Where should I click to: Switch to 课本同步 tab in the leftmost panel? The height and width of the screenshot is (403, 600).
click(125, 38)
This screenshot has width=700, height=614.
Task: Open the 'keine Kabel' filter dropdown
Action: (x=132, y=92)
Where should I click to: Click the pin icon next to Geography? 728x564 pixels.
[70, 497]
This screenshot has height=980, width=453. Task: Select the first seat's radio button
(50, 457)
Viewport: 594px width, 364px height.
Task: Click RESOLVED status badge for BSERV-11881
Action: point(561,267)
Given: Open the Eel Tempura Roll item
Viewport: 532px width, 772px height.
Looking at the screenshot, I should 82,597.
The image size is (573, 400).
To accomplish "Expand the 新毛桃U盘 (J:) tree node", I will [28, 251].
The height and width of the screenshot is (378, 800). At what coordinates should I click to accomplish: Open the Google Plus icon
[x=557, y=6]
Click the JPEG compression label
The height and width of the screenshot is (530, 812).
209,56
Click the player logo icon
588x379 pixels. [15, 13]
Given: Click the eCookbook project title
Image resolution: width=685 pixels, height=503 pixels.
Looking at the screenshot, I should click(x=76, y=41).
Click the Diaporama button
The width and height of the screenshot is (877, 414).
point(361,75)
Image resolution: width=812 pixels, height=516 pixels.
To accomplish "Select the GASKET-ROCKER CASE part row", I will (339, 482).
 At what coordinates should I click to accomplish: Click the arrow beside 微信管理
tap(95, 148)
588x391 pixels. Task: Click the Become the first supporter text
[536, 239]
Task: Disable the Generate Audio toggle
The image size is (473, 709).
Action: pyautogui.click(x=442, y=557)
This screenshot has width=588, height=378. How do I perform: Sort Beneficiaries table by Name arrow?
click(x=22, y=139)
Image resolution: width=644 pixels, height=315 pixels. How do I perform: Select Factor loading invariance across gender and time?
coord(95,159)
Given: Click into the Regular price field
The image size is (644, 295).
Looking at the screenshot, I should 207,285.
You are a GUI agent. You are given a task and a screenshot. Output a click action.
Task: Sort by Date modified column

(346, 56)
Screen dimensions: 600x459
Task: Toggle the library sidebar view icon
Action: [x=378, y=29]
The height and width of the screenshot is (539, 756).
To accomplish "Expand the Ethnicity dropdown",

___

**What needs to be done**: Filter the entries by the string "Expand" and copy each matching line.

**Problem solution**:
To accomplish "Expand the 新毛桃U盘 (J:) tree node", I will [28, 251].
To accomplish "Expand the Ethnicity dropdown",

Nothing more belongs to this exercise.